» Your objective
Only one portion of the data is to be written out: from the line bearing "Click the blue" through the line bearing "The width and height of the screenshot is (779, 653).". Write it exactly as it appears.

» Stored data
◆ ◆ ◆

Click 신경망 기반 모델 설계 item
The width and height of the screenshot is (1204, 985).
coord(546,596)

◆ ◆ ◆

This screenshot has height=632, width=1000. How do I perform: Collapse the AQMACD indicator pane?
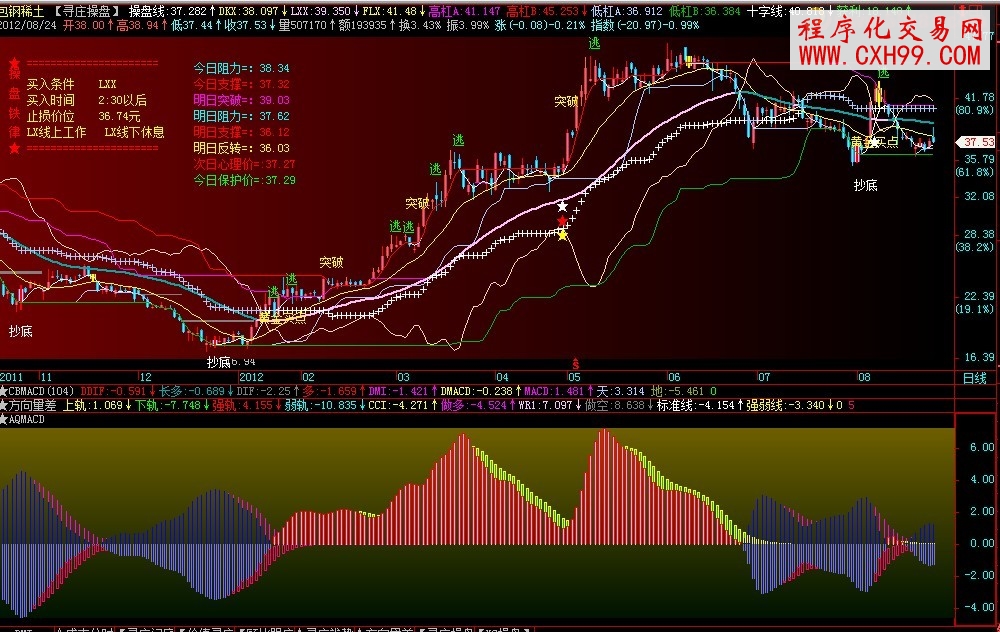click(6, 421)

◆ ◆ ◆

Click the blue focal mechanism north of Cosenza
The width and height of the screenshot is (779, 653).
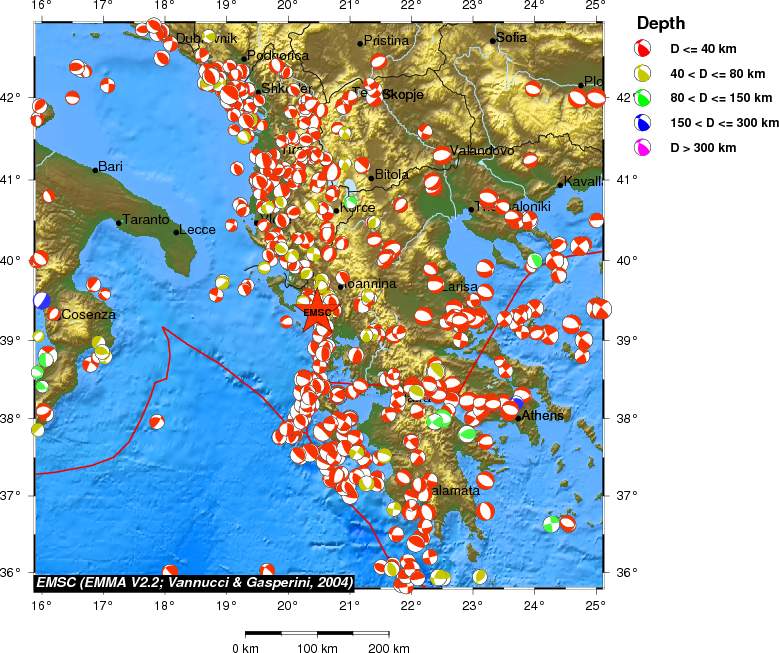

◆ ◆ ◆

» Result of this task
Click the blue focal mechanism north of Cosenza
The width and height of the screenshot is (779, 653).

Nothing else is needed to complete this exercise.